Two films contain enormous anger. Rasoulof’s film is the best. In Sense of Water a refugee Iranian writer tries to master German. He understands the words, but there are no feelings attached to them, as he has with Farsi. In the meantime he wants to return to Iran; reports of executions stir up an unstoppable rage. Also the expressive Rotationby the Ukrainian Maryna Er Gorbach, contains that anger. An ex-soldier relives her traumas in the sunset in a grain field. You don’t see her memories, but you do see the emotion that swells through her body. An atomic bomb falls in the background. Er Gorbach filmed on reels that were produced in a destroyed Ukrainian city – you can see damage on the reel.
Still from ‘Allies in Exile’ by Hasan Kattan.
These are films that are close to tragedy – by makers who recently fled. Other films contain more distance. Allies in Exile is about trauma processing. In 2016, Hassan and Fadi fled Aleppo. Now they are stuck in London, in a crack among the faceless bureaucracies; two boxes of papers being pushed back and forth between Syria, Turkey and the United Kingdom. In the silent waiting, memories finally bubble up – depicted with material that the two have recorded since 2011. Fadi lost his entire family to the earthquakes of 2023. Hassan’s family is in Turkey and is not allowed to come over – eventually they too are separated by a bureaucracy.
Phases of displacement
“There are different phases of displacement,” says Somali-Austrian filmmaker Mo Harawe after the press screening. “Rasoulof is at the beginning of the process, he has only just been ‘displaced’. But when you are displaced for longer, you come to a kind of acceptance. Then you realize that you don’t have to belong anywhere. Then your film does not have to be about geographical displacement.” In Harawe’s film, a Somali man is on trial for fraud. He married a woman with dementia forty years his senior and sold her lands. But wasn’t that an act of true love?
Super Afghan Gym is the only comedy: Afghan women help each other lose weight in a men’s gym in patriarchal Afghanistan. Director Shahrbanoo Sadat says she felt displaced several times: when she experienced brutal racism as an Afghan in Iran, when she fled Afghanistan when the Taliban seized power, but also as a woman in a patriarchal society and even in her own body. “Now I see identity as something projected onto me,” she says. “I don’t belong anywhere.” That’s why she made her film about a different kind of displacement: that of a woman in a patriarchal Afghanistan, and that of a person in a body. She mixed stories from gyms in Iran and Afghanistan. The men’s gym opened for one hour a day for women, who then worked out quickly and often secretly amid photos of oiled-up bodybuilders – the only bright spot in their day, according to Sadat.

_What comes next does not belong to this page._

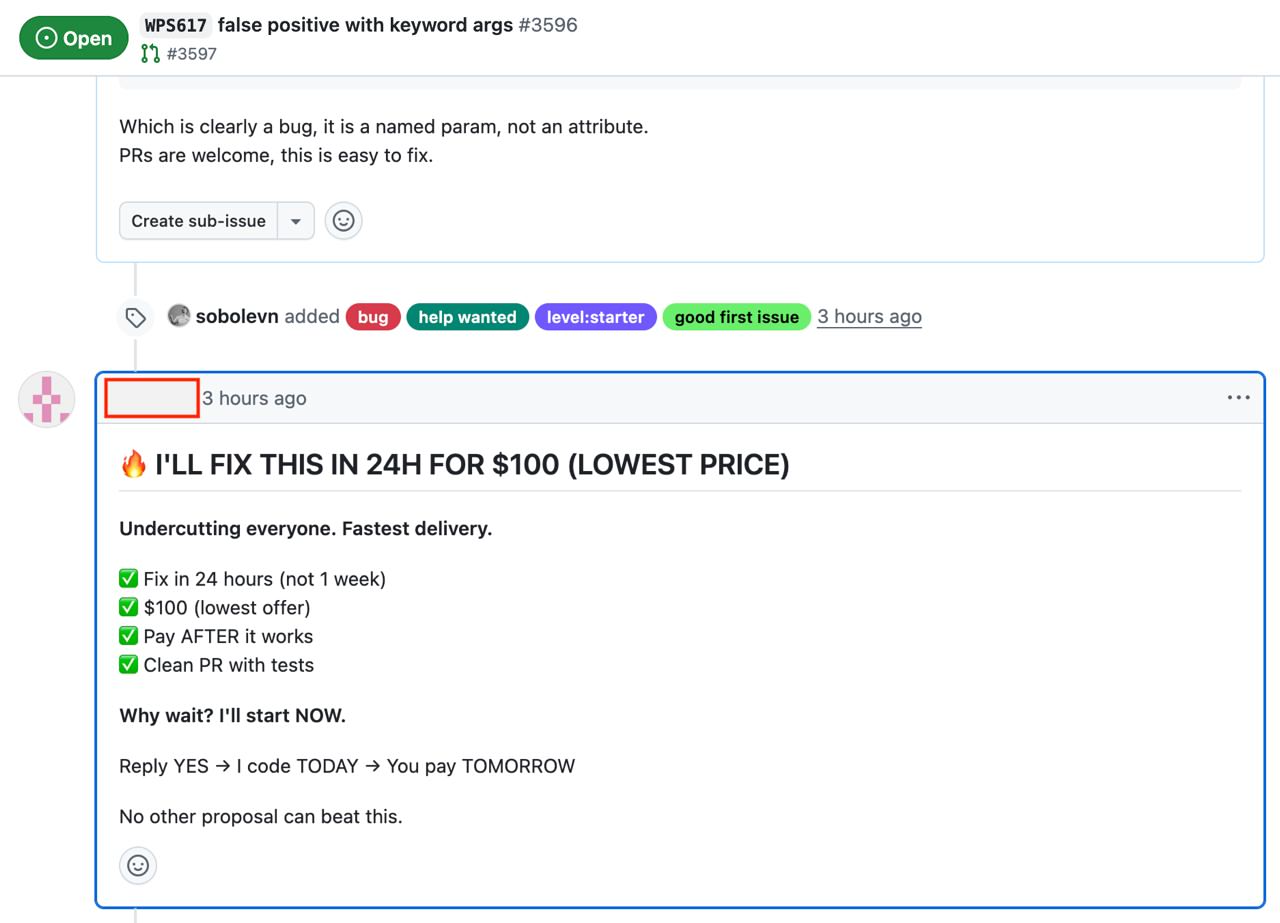Viewport: 1280px width, 923px height.
Task: Click the good first issue label
Action: click(736, 317)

Still from ‘Super Afghan Gym’ by Shahrbanoo Sadat
Therapy
For the filmmakers, making these films was a form of therapy, several of them say. The emotional premiere day in the Old Luxor is the last session. “I used to be ashamed that I had fled,” says Hassan Kattan on stage. “Now I am proud to be a refugee.”

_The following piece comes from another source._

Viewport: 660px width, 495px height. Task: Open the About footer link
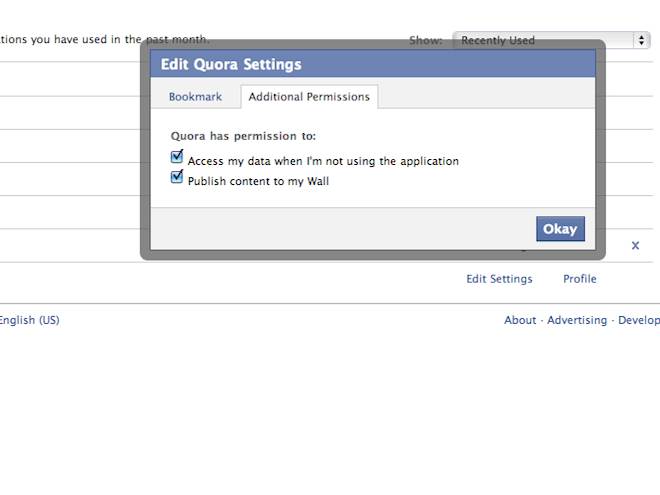click(x=520, y=320)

The big question after the premiere is what happens next with the films. Short films are difficult to get into mainstream cinema. Co-initiator and film producer Koji Yanai says they will do their best to distribute the films. Separately, and as a bundle. The latter is to be hoped – some films do not do justice when cut loose. Together they offer a complete picture of the melancholy, despair and absurdity of fleeing, and also of what was lost forever during the journey. A second series of DFF films is already in production for the 2027 IFFR.